[ 
https://issues.apache.org/jira/browse/HBASE-21657?page=com.atlassian.jira.plugin.system.issuetabpanels:comment-tabpanel&focusedCommentId=16733921#comment-16733921
 ] 

Zheng Hu commented on HBASE-21657:
----------------------------------

{quote}Whats the hdd flamegraph look like? It was same version? Where is it 
spending time? In same place?
{quote}
I've tested both HDD and SSD in the same version, and the throughtput almost 
the same (about ~2000 ops/sec for a single node). But I did not catch the 
FlameGraph for HDD node before. If necessary, I can provide the FlameGraph for 
HDD too.
{quote}Which are these Zheng Hu ? And when you say, did not work, is it that 
they are not inlining?
{quote}
I mean the PrivateCellUtil#estimatedSerializedSizeOf method, its implementation 
is not so lightweight, use the instanceof and class cast frequently. there's a 
post[1] says: _Methods that can be inlined include static, private or final 
methods but also public methods if it can be determined that they are not 
overridden._
 So I guess the hot PrivateCellUtil#estimatedSerializedSizeOf was not inline, 
and tried to move the estimatedSerializedSizeOf from ExtendedCell to Cell for 
comparison.

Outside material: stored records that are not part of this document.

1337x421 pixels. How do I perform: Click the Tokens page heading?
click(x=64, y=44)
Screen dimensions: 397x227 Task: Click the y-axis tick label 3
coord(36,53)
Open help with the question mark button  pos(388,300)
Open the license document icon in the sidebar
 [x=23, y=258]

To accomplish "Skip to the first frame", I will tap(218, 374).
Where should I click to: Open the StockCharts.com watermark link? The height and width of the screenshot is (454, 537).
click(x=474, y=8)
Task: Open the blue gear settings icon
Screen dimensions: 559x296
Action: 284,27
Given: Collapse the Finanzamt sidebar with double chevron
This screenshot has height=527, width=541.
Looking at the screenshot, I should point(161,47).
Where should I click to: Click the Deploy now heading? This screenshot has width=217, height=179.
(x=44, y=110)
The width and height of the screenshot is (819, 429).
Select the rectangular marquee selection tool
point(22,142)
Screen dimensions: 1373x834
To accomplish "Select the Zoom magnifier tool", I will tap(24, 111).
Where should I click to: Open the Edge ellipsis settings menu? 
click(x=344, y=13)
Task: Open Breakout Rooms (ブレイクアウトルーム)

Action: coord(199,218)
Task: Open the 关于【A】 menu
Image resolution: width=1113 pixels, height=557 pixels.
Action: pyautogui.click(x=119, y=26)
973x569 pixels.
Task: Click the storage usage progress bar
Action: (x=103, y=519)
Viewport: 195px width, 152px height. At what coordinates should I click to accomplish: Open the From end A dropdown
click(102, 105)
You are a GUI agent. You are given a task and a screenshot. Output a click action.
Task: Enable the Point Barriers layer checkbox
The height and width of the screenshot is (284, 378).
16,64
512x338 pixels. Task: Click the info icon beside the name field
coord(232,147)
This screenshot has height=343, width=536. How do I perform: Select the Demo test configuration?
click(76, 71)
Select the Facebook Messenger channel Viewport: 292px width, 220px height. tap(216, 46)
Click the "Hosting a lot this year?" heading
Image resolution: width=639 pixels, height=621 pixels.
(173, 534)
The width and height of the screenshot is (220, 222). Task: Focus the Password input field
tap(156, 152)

Seems the instanceof & class cast also cost some cpu, but the 
method inline seems still did not work after patch.v2 (because of the kinds of 
method overridden ? , I'm not sure... ) we can see that: after applying the 
patch.v2, there's still large percent of cpu wasted on 
PrivateCellUtil#estimatedSerializedSizeOf.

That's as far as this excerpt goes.